The property owner subject to the easement removes the posts. The property owner finds them inconvenient even though they do not interfere with his use of his property or the road.However, an easement gives users the right to do what is necessary to maintain the safe use of the easement.Since the road adjoins a steep embankment, guard posts are reasonably necessary and not a needless burden on the property owner. Thus, the property owner has to replace the guard posts. [Herzog v. Grosso (1953) 41 C2d 219]  

Secondary easements allow entry onto a neighbor’s property so a shared right of way may be maintained.

Consider a group of landowners who grant an easement to the county for use as a public highway. Without permission, county officials drill a well on the highway to obtain subterranean water for watering the landscape.

Although the well does not interfere with road usage, it is not necessary to maintain the road by sprinkling it.

The easement is for a right of way only. The county does not have the right to drill wells on the landowners’ property to keep the road easement in repair. [Wright v. Austin (1904) 143 C 236]

Buying subject to an easement

An easement in gross is a personal right to use another’s property. It is held by an individual, not his property. It will not remain with the property and run with the land when the owner sells the property.

An easement runs with the land and thus is an appurtenance to the property it benefits. Even though an easement is located on neighboring property, it is transferred on the sale of the property it benefits as an appurtenant right. [CC §1104]

A right-of-way easement is conveyed along with the property it benefits unless it is excepted under the terms of the conveyance. [Lemos v.

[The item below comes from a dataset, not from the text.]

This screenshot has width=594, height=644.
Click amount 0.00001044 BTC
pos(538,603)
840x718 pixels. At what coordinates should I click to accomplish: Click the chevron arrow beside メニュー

Farmin (1932) 128 CA 195]

Lenders sometimes have special requirements when lending on property that holds a right-of-way easement for ingress and egress.

Loan appraisers and underwriters want a written maintenance agreement. In the absence of a written agreement, the buyer may be asked to acknowledge he is aware of the nonexistence of a written agreement.

If the right of way is to be repaired as a condition to closing a sale on a parcel benefiting from the easement, payment for the repairs needs to be worked out between the seller and the other users of the easement.

Lenders often require private rights of way to be useable in all types of weather. Also, many lenders want the right of way to be consistent with other roads in the area. If the easement road is dirt and most of the roads in the area are paved, the lender may consider the property less valuable than a comparable property with a paved road.